- _Action item_: Give back the material that follows, identical in every line.

^^^^^^^^

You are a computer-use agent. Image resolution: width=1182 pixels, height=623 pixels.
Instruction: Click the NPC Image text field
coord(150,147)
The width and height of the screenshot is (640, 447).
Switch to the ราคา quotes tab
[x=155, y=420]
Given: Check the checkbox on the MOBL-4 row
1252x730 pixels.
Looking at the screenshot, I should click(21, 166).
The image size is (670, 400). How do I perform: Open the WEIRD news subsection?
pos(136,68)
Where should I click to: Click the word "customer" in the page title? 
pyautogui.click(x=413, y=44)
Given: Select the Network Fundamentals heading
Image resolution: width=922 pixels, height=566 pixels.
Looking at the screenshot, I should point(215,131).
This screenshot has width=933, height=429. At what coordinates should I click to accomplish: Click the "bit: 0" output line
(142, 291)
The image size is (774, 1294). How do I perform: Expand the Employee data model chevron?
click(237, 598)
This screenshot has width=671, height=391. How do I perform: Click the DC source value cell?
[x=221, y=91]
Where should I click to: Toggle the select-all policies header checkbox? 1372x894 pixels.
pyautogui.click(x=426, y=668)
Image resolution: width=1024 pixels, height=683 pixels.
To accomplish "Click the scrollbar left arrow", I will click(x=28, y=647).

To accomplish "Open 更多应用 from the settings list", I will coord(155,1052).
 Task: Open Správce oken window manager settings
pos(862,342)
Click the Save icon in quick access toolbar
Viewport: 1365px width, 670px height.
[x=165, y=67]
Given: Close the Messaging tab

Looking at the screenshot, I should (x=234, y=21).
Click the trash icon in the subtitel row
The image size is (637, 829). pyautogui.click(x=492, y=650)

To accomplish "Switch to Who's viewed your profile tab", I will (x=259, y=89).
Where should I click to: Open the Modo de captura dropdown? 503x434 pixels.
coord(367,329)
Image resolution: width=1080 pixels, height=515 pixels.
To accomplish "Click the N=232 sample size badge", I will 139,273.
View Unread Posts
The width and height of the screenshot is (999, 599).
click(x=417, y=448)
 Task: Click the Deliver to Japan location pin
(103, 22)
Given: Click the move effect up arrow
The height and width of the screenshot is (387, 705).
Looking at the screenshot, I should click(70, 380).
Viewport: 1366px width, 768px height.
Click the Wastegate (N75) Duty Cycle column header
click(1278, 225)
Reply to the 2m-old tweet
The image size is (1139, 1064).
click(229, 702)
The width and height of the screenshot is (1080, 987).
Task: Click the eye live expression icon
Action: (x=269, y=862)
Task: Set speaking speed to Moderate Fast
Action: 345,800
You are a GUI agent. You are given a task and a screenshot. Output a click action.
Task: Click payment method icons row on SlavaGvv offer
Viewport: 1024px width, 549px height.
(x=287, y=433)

^^^^^^^^

- _Completed exercise_:
You are a computer-use agent. Image resolution: width=1182 pixels, height=623 pixels.
Instruction: Click the NPC Image text field
coord(150,147)
The width and height of the screenshot is (640, 447).
Switch to the ราคา quotes tab
[x=155, y=420]
Given: Check the checkbox on the MOBL-4 row
1252x730 pixels.
Looking at the screenshot, I should click(21, 166).
The image size is (670, 400). How do I perform: Open the WEIRD news subsection?
pos(136,68)
Where should I click to: Click the word "customer" in the page title? 
pyautogui.click(x=413, y=44)
Given: Select the Network Fundamentals heading
Image resolution: width=922 pixels, height=566 pixels.
Looking at the screenshot, I should point(215,131).
This screenshot has width=933, height=429. At what coordinates should I click to accomplish: Click the "bit: 0" output line
(142, 291)
The image size is (774, 1294). How do I perform: Expand the Employee data model chevron?
click(237, 598)
This screenshot has width=671, height=391. How do I perform: Click the DC source value cell?
[x=221, y=91]
Where should I click to: Toggle the select-all policies header checkbox? 1372x894 pixels.
pyautogui.click(x=426, y=668)
Image resolution: width=1024 pixels, height=683 pixels.
To accomplish "Click the scrollbar left arrow", I will click(x=28, y=647).

To accomplish "Open 更多应用 from the settings list", I will coord(155,1052).
 Task: Open Správce oken window manager settings
pos(862,342)
Click the Save icon in quick access toolbar
Viewport: 1365px width, 670px height.
[x=165, y=67]
Given: Close the Messaging tab

Looking at the screenshot, I should (x=234, y=21).
Click the trash icon in the subtitel row
The image size is (637, 829). pyautogui.click(x=492, y=650)

To accomplish "Switch to Who's viewed your profile tab", I will (x=259, y=89).
Where should I click to: Open the Modo de captura dropdown? 503x434 pixels.
coord(367,329)
Image resolution: width=1080 pixels, height=515 pixels.
To accomplish "Click the N=232 sample size badge", I will 139,273.
View Unread Posts
The width and height of the screenshot is (999, 599).
click(x=417, y=448)
 Task: Click the Deliver to Japan location pin
(103, 22)
Given: Click the move effect up arrow
The height and width of the screenshot is (387, 705).
Looking at the screenshot, I should click(70, 380).
Viewport: 1366px width, 768px height.
Click the Wastegate (N75) Duty Cycle column header
click(1278, 225)
Reply to the 2m-old tweet
The image size is (1139, 1064).
click(229, 702)
The width and height of the screenshot is (1080, 987).
Task: Click the eye live expression icon
Action: (x=269, y=862)
Task: Set speaking speed to Moderate Fast
Action: 345,800
You are a GUI agent. You are given a task and a screenshot. Output a click action.
Task: Click payment method icons row on SlavaGvv offer
Viewport: 1024px width, 549px height.
(x=287, y=433)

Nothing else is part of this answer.